▶ [Records for the task]:
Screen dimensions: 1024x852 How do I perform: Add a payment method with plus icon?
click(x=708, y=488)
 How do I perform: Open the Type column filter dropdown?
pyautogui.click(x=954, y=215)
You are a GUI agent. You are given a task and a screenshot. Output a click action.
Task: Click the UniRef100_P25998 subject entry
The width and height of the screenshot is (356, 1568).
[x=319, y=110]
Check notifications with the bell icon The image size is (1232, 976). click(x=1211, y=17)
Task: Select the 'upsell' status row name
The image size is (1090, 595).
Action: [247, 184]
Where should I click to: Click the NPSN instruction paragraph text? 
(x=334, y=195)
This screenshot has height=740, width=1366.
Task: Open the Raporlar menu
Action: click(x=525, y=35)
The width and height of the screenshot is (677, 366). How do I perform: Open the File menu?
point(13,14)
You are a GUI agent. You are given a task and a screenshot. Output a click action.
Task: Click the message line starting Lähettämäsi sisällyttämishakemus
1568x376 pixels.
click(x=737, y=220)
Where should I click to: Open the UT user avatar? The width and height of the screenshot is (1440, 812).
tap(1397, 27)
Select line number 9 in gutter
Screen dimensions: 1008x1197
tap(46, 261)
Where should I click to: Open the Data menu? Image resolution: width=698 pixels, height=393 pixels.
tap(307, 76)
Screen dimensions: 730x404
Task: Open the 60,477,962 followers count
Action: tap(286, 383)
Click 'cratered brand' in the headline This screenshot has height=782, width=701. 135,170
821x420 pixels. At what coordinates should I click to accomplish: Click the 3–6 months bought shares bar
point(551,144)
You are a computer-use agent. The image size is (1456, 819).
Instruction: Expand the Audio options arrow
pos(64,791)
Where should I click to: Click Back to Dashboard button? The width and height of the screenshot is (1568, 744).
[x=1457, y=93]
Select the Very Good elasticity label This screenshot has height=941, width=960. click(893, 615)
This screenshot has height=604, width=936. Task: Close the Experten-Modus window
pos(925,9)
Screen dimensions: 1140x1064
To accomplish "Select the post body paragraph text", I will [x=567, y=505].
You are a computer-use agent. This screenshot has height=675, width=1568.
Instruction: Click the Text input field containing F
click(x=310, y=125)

▶ [What you have to do]: Of the lines above, extract only those from the line with "Screen dimensions: 1008x1197" to the line with "Click 'cratered brand'", both included, exactly as written.

▶ [The completed task]:
Screen dimensions: 1008x1197
tap(46, 261)
Where should I click to: Open the Data menu? Image resolution: width=698 pixels, height=393 pixels.
tap(307, 76)
Screen dimensions: 730x404
Task: Open the 60,477,962 followers count
Action: tap(286, 383)
Click 'cratered brand' in the headline This screenshot has height=782, width=701. 135,170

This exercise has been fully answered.